The representatives of the Paris Club creditor countries met in Paris
on 29 June 2005 and expressed their readiness, consistent with their
national laws and regulations, to enter into negotiations with the
Nigerian authorities in the months to come on a comprehensive debt
treatment. They took note of the economic reform program implemented
by the Nigerian authorities since 2003 and of their willingness to
take advantage of exceptional revenues in order to finance an exit
treatment from the Paris Club.

This announcement takes place after Nigeria has recently been declared
eligible to IDA-only borrowing status and at a time when Nigeria has
decided to renew closer relations with the International Financial
Institutions.
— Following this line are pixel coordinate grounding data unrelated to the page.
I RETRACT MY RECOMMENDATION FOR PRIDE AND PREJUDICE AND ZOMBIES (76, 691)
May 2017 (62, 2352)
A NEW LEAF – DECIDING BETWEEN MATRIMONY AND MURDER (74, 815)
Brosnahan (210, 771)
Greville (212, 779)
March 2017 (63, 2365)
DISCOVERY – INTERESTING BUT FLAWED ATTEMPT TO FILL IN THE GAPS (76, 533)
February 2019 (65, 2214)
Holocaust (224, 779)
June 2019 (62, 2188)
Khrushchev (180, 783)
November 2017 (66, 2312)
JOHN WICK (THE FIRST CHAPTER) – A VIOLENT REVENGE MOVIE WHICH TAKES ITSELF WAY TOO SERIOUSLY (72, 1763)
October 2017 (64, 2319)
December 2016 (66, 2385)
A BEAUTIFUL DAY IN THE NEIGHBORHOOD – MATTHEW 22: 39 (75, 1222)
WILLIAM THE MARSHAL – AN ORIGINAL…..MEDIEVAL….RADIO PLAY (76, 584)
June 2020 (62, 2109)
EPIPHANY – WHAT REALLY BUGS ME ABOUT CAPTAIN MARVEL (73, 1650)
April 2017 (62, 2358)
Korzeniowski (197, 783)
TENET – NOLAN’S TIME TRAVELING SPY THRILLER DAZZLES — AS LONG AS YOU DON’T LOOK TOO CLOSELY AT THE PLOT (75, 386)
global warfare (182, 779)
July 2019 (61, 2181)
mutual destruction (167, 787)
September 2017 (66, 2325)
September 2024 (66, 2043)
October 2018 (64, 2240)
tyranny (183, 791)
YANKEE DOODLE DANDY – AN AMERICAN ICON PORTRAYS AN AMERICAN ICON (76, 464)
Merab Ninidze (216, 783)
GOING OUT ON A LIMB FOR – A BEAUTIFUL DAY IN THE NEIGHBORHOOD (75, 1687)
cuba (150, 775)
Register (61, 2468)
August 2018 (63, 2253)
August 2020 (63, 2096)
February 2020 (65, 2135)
Creditors welcomed Nigeria's willingness to conclude a
policy support instrument (PSI) as soon as this new instrument is
approved by the board of the IMF, to pay all its arrears towards Paris
Club creditors and to treat them equitably. On this basis, this debt
treatment would include debt reduction up to Naples terms on eligible
debts and a buy back at a market related discount on the remaining
eligible debts after reduction.

This Agreement would be phased in relation with appropriate IMF review
under the PSI. This exceptional treatment of Nigeria's debt would
offer a fair, sustainable and definitive solution to Paris Club
creditors and Nigeria. The significant debt relief would ensure long
term debt sustainability and would represent an important contribution
by Nigeria's Paris Club creditors to its economic development. It
would also help Nigeria in its fight against poverty.

Paris Club creditors are ready to invite Nigeria to negotiate in Paris
as soon as it has concluded a policy support instrument with the IMF.